*** TEXT PROVIDED

# How to dispose of grease from water pan



## ryanl

Sorry if this is the wrong forum, I thought this would be the best fit. Anyways, I'm just wondering what the best/recommended way would be to get rid of the waste grease/water from the water pan after a cook is done? I am hesitant to just dump it down the kitchen drain, as I'm concerned that over time it will build up and I will have major plumbing issues.


----------



## timstalltaletav

Definitely don't dump it down the drain.  Unless you're in a restaurant with a grease trap, you'll have big issues eventually.

Just do like I do, dump it in the neighbor's yard :)

You probably could let it sit for a while to cool, the grease should solidify and come up to the top.  Skim that off and throw it away.  Then dump the water down the drain.  The little bit of grease that remains shouldn't hurt much.


----------



## ryanl

tjs231 said:


> Definitely don't dump it down the drain.  Unless you're in a restaurant with a grease trap, you'll have big issues eventually.
> 
> Just do like I do, dump it in the neighbor's yard :)
> 
> You probably could let it sit for a while to cool, the grease should solidify and come up to the top.  Skim that off and throw it away.  Then dump the water down the drain.  The little bit of grease that remains shouldn't hurt much.


 neighbor's yard eh? How much bbq would i owe them for each dump (assuming I get caught that is)? Is there like a conversion chart somewhere that converts grease dumped to ribs owed??


----------



## welshrarebit

I pour mine on my dogs food for the night. They love it!

You could also pour it into a container and put it in the fridge over night and when it gets hard just throw it away.

Restaurants pay big bucks to have their grease traps cleaned! I'd get in BIG trouble if I'm caught intentional dumping grease down the drain.

******
*** RECORD SET

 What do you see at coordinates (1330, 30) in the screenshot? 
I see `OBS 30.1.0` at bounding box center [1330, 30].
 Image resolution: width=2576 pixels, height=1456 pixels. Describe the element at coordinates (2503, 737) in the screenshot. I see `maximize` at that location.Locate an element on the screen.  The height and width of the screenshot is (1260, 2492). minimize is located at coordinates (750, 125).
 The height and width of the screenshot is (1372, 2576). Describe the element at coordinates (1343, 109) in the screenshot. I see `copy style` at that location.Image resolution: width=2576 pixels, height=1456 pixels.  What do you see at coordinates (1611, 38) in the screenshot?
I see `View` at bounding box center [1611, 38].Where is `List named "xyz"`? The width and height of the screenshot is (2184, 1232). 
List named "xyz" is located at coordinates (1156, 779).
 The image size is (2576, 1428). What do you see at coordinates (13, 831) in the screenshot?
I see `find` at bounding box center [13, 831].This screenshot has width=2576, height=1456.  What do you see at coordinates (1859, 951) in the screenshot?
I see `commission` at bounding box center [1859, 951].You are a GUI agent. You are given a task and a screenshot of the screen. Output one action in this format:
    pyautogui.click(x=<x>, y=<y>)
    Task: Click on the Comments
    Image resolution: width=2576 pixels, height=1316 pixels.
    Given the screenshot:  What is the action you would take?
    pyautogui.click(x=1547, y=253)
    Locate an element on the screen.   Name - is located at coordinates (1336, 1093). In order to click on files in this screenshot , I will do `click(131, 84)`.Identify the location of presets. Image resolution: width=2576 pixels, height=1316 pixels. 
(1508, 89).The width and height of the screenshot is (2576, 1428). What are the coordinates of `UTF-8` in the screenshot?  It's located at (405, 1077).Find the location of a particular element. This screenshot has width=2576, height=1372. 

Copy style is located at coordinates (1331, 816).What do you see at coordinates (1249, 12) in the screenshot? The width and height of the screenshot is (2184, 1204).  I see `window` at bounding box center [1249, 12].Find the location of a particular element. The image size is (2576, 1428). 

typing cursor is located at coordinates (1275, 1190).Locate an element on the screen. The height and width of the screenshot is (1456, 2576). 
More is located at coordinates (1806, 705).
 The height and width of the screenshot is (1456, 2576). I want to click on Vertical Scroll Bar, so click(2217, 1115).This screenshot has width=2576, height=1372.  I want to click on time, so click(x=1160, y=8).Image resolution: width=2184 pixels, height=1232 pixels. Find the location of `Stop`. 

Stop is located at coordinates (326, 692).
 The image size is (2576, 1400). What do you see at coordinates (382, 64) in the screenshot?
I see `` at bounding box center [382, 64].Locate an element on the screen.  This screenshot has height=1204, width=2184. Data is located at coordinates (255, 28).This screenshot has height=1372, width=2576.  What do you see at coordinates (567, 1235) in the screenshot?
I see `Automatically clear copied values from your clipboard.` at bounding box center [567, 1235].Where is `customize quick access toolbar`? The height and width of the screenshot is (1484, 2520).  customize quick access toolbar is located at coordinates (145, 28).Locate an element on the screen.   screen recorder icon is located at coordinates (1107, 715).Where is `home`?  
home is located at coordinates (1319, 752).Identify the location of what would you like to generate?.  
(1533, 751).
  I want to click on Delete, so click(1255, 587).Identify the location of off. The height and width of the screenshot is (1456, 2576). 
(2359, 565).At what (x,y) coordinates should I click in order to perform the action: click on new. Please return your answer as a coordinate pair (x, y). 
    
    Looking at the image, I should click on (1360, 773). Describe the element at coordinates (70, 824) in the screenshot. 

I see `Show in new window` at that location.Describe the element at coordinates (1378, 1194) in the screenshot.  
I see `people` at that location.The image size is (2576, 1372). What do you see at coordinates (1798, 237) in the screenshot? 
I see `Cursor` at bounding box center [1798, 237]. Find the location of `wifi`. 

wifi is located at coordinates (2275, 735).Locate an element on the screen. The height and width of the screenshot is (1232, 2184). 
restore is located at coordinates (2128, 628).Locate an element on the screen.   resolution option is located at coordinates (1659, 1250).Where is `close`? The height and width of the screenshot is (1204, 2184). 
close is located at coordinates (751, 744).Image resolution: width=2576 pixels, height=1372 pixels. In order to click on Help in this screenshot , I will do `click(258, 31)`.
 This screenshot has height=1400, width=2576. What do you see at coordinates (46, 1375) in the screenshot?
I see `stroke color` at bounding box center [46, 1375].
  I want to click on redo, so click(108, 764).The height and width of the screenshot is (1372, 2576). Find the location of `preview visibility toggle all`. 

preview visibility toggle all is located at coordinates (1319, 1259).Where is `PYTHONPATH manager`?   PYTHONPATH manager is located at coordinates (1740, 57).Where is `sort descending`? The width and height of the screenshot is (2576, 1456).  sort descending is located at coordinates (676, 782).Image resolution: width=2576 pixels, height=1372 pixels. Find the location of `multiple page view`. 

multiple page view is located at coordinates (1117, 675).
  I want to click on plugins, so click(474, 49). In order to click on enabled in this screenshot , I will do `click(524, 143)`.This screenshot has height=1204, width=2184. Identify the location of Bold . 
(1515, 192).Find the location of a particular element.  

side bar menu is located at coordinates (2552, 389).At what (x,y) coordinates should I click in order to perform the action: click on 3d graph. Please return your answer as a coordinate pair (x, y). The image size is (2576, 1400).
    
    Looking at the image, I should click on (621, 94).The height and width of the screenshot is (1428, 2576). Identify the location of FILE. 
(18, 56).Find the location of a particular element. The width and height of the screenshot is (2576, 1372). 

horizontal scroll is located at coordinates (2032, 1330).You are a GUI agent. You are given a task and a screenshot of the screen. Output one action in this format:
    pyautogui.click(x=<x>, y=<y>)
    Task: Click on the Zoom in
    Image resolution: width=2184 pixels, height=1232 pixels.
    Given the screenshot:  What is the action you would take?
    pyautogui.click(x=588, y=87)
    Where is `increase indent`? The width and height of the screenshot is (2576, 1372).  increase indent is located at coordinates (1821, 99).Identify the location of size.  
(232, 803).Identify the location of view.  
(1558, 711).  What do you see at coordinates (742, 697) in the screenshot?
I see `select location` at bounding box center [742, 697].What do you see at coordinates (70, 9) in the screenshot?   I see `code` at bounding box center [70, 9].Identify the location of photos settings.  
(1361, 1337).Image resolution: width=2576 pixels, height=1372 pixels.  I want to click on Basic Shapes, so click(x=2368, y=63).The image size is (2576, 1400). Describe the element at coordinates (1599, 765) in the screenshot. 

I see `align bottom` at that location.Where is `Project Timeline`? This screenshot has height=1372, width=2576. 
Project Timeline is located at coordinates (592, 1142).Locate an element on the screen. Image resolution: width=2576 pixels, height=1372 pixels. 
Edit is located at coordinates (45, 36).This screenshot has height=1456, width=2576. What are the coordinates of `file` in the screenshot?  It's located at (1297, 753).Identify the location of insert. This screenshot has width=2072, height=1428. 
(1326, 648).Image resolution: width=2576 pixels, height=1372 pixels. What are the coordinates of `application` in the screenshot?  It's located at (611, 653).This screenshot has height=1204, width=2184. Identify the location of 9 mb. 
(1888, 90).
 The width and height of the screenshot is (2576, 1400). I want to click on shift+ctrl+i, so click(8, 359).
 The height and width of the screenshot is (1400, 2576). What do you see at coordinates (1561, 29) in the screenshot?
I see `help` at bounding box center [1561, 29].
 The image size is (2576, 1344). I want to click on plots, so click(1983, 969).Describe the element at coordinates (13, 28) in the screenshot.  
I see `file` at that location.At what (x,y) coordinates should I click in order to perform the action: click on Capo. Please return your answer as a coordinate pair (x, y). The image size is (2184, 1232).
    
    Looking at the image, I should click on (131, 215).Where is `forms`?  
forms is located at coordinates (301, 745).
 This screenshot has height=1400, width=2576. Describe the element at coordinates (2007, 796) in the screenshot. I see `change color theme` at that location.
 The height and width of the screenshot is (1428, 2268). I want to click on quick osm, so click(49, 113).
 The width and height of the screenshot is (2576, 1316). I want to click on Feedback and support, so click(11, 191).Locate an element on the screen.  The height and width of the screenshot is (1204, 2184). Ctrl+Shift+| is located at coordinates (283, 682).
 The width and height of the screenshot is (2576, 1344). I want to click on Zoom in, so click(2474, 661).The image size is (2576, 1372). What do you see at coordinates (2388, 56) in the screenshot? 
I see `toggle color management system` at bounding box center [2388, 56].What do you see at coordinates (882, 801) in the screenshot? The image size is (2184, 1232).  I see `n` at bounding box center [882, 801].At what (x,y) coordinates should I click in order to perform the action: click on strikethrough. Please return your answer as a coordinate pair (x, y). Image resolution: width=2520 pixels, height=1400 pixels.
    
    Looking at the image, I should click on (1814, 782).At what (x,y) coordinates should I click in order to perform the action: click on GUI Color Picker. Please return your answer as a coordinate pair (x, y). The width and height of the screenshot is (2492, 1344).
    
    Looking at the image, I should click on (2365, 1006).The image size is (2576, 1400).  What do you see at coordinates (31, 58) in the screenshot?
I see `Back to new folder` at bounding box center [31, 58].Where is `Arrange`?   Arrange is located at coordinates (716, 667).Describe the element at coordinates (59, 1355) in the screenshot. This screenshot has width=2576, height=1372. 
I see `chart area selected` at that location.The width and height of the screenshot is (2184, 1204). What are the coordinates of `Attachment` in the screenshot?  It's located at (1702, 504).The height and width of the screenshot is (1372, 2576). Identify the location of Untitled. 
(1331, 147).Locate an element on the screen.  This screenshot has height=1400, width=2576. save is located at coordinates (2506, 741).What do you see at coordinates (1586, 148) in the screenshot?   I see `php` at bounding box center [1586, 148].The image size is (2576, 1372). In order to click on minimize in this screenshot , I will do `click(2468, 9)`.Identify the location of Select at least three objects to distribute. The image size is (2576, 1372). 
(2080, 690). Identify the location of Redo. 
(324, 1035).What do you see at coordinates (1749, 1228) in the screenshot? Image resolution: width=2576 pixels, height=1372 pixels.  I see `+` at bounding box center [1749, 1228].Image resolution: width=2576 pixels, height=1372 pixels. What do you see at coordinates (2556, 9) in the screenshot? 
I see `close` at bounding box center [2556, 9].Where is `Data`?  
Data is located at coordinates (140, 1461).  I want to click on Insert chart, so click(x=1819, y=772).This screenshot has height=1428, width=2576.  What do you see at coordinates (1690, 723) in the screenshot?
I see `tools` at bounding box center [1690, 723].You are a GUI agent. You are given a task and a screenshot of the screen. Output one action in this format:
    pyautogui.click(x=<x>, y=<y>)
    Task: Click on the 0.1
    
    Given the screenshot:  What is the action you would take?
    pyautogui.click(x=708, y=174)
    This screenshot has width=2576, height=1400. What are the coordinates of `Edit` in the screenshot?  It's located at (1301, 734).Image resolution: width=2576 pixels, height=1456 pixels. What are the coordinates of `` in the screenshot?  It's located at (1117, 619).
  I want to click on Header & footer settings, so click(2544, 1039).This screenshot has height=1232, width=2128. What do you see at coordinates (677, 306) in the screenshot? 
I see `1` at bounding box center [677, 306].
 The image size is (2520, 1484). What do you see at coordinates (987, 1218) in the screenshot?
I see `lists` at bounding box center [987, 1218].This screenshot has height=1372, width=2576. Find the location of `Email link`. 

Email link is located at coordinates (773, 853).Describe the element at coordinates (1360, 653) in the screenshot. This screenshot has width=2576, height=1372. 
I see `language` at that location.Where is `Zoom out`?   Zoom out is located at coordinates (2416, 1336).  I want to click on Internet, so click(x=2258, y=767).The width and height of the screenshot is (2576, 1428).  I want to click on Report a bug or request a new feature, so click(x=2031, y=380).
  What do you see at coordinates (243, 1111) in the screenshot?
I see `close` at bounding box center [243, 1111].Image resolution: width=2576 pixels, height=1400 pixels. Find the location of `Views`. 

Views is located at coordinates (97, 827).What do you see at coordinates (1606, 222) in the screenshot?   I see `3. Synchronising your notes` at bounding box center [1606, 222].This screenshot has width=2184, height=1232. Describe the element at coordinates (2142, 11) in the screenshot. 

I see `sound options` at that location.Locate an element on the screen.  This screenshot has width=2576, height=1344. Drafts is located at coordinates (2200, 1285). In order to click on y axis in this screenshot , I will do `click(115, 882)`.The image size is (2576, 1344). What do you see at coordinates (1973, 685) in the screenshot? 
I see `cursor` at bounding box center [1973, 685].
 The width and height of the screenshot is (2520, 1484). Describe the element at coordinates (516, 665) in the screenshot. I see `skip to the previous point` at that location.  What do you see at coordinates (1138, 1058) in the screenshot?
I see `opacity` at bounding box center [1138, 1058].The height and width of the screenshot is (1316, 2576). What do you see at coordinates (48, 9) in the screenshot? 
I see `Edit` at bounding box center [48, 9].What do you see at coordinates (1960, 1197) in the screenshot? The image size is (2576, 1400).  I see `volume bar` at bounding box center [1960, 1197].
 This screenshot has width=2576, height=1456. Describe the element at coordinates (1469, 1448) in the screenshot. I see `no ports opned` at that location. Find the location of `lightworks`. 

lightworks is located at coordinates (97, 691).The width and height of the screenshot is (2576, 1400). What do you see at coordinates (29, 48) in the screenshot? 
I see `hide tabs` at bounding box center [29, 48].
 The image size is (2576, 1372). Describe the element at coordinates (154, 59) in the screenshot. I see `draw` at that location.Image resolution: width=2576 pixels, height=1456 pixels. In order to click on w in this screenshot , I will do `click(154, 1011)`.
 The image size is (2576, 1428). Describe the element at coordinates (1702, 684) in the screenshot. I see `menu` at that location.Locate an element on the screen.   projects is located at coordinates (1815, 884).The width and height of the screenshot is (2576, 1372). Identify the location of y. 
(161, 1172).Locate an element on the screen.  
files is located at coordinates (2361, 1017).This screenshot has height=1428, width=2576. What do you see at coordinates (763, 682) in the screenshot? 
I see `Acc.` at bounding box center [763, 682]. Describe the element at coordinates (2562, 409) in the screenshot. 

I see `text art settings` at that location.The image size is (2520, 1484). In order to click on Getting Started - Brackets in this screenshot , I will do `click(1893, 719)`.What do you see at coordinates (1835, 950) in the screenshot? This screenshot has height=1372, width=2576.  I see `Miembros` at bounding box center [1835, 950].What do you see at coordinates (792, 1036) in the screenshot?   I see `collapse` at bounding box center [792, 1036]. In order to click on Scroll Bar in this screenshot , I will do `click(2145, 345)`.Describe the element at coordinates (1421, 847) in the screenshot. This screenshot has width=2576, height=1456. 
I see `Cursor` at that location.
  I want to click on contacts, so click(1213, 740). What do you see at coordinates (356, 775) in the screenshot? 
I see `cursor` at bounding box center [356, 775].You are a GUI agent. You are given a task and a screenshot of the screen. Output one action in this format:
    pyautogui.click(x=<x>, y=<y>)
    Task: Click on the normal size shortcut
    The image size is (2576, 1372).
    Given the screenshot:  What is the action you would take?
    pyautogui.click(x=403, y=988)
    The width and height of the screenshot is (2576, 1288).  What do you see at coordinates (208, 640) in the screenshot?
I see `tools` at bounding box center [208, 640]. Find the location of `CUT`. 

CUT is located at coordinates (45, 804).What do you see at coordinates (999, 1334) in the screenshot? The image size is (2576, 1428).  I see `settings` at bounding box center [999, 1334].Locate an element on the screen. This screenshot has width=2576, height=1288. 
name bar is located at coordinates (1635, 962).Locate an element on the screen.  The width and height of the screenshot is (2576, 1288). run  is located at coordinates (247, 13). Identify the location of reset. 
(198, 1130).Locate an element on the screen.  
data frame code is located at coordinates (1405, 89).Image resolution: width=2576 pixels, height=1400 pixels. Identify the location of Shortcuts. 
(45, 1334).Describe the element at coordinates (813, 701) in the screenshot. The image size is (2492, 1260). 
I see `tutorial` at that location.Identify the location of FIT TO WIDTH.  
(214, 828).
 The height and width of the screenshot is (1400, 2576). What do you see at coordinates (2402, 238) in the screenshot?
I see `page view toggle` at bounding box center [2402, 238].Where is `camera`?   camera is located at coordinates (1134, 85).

******

AIM — Reproduce the forum thread about disposing of grease from a water pan word for word, from its title to the final post. The records play no part in this.

ANSWER FOR THIS EXERCISE —
# How to dispose of grease from water pan



## ryanl

Sorry if this is the wrong forum, I thought this would be the best fit. Anyways, I'm just wondering what the best/recommended way would be to get rid of the waste grease/water from the water pan after a cook is done? I am hesitant to just dump it down the kitchen drain, as I'm concerned that over time it will build up and I will have major plumbing issues.


----------



## timstalltaletav

Definitely don't dump it down the drain.  Unless you're in a restaurant with a grease trap, you'll have big issues eventually.

Just do like I do, dump it in the neighbor's yard :)

You probably could let it sit for a while to cool, the grease should solidify and come up to the top.  Skim that off and throw it away.  Then dump the water down the drain.  The little bit of grease that remains shouldn't hurt much.


----------



## ryanl

tjs231 said:


> Definitely don't dump it down the drain.  Unless you're in a restaurant with a grease trap, you'll have big issues eventually.
> 
> Just do like I do, dump it in the neighbor's yard :)
> 
> You probably could let it sit for a while to cool, the grease should solidify and come up to the top.  Skim that off and throw it away.  Then dump the water down the drain.  The little bit of grease that remains shouldn't hurt much.


 neighbor's yard eh? How much bbq would i owe them for each dump (assuming I get caught that is)? Is there like a conversion chart somewhere that converts grease dumped to ribs owed??


----------



## welshrarebit

I pour mine on my dogs food for the night. They love it!

You could also pour it into a container and put it in the fridge over night and when it gets hard just throw it away.

Restaurants pay big bucks to have their grease traps cleaned! I'd get in BIG trouble if I'm caught intentional dumping grease down the drain.